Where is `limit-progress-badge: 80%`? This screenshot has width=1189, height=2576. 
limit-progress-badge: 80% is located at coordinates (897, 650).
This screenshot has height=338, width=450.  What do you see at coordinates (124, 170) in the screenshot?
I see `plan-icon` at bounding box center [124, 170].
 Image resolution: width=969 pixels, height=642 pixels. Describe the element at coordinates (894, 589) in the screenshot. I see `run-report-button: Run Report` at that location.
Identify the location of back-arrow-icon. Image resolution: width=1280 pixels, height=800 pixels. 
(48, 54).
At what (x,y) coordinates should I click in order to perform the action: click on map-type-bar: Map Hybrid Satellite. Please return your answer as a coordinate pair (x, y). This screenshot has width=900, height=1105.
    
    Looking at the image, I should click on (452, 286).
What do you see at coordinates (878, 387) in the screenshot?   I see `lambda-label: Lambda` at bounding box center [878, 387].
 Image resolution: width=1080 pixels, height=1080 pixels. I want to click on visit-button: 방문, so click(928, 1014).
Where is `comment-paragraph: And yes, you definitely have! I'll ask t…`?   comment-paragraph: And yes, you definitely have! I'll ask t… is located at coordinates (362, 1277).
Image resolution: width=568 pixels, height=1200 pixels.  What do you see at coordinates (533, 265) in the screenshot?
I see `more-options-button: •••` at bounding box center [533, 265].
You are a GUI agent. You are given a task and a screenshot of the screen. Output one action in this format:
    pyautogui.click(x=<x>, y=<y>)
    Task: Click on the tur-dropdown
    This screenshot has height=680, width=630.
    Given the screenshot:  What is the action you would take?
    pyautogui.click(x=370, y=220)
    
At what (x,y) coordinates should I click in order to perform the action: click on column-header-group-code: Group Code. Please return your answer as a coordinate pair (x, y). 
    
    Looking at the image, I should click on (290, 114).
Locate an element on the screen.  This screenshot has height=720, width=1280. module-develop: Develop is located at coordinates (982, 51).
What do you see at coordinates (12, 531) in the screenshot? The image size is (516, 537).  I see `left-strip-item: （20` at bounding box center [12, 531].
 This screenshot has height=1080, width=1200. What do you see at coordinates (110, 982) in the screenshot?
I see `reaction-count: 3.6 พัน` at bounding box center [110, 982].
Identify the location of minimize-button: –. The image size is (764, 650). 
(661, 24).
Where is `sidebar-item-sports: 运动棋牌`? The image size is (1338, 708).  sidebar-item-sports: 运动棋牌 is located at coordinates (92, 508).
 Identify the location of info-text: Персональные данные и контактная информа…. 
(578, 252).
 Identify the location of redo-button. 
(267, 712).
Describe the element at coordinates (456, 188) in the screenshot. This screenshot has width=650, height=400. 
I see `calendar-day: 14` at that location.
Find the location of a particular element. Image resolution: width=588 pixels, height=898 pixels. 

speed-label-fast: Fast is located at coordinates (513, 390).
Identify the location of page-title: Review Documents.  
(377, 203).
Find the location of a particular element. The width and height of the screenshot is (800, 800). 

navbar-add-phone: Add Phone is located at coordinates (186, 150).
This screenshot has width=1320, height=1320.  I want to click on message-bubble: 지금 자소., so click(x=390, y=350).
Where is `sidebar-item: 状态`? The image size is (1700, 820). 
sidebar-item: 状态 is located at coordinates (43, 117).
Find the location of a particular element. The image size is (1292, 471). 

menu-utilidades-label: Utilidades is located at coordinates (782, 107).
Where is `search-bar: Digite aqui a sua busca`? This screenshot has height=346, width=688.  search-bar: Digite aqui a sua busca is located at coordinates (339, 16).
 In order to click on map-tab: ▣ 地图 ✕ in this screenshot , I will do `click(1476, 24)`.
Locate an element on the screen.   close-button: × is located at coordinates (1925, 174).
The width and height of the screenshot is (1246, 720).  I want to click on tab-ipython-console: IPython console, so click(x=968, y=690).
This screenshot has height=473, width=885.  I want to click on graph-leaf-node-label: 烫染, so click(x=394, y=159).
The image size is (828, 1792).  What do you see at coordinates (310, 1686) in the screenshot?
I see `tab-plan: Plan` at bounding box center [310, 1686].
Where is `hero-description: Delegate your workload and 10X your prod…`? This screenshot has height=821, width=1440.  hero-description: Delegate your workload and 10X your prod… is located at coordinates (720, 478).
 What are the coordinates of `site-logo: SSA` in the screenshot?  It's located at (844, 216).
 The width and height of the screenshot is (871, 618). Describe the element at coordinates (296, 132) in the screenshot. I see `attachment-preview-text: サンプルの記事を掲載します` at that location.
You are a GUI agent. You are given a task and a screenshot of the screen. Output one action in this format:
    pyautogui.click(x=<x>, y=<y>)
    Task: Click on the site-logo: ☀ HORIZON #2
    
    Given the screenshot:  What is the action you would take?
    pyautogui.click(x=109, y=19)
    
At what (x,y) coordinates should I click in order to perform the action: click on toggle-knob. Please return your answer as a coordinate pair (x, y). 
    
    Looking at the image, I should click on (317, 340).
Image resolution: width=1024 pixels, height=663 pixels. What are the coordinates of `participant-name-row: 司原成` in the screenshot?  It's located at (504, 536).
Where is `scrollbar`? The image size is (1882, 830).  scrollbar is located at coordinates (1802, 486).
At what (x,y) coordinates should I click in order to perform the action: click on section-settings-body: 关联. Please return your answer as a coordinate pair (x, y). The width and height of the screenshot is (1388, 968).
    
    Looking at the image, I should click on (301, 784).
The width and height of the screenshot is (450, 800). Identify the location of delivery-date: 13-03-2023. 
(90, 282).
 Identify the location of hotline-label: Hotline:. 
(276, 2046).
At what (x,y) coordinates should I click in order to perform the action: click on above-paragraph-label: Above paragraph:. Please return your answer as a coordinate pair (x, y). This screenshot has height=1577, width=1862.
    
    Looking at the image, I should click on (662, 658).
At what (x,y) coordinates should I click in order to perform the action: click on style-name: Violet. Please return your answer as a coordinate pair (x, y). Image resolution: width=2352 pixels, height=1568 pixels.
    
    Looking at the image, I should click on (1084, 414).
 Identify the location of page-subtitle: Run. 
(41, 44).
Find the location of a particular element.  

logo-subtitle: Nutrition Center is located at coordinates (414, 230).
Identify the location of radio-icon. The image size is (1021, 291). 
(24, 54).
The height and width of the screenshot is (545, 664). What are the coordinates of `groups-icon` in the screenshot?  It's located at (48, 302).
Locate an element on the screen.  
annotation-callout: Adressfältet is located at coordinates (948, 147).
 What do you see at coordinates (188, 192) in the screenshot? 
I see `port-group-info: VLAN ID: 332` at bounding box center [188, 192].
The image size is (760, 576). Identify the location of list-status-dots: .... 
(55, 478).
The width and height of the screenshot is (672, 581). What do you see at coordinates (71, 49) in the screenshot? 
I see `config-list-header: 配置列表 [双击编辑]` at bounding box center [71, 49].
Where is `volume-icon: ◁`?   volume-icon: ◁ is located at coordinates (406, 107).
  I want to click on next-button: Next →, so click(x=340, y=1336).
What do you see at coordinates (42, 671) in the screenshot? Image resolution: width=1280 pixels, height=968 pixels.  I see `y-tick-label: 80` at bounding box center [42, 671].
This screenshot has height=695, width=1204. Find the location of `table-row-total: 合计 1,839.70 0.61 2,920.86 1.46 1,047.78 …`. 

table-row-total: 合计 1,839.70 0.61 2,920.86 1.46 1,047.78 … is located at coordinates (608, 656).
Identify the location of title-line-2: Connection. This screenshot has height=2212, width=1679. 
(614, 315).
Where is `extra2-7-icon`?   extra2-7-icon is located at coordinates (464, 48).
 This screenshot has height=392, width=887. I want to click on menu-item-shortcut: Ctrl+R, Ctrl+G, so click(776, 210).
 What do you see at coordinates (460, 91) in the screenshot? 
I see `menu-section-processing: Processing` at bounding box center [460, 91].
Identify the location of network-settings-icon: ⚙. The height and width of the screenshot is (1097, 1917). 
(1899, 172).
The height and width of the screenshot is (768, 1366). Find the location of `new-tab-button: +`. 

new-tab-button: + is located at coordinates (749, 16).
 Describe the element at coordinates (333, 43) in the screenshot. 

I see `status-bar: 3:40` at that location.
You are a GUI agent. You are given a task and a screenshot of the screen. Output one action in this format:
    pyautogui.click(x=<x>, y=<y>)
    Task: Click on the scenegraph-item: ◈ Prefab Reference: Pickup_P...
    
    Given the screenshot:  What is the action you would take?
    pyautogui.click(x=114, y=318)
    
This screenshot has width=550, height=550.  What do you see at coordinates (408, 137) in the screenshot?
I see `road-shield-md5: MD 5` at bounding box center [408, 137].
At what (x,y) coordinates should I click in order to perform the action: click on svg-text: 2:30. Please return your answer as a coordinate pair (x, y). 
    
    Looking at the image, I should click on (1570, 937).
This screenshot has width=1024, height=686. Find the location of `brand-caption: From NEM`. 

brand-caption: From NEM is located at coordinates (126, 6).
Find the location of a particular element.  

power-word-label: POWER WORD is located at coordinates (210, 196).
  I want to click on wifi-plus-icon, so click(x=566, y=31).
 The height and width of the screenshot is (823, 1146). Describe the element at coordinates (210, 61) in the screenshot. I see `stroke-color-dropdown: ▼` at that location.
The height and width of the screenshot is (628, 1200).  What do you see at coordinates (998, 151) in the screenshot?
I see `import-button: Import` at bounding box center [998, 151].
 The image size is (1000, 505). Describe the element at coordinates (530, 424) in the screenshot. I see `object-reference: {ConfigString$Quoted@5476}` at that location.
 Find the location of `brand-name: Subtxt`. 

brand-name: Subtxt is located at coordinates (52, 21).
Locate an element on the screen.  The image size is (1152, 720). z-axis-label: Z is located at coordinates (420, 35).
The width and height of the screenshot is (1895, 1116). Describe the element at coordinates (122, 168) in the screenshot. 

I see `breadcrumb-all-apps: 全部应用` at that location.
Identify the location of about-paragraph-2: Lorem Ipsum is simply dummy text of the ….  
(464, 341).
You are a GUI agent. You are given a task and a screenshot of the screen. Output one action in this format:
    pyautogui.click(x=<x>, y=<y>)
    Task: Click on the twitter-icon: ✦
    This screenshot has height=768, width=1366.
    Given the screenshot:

·····

ACTIVITY —
Lay out the lines of the items above as a JSON list of strings, one string per line and blank lines left out, from the line holding "has width=900, height=1105." through the line holding "Looking at the image, I should click on (452, 286).", both included.

PROBLEM SOLUTION —
[
  "At what (x,y) coordinates should I click in order to perform the action: click on map-type-bar: Map Hybrid Satellite. Please return your answer as a coordinate pair (x, y). This screenshot has width=900, height=1105.",
  "    Looking at the image, I should click on (452, 286)."
]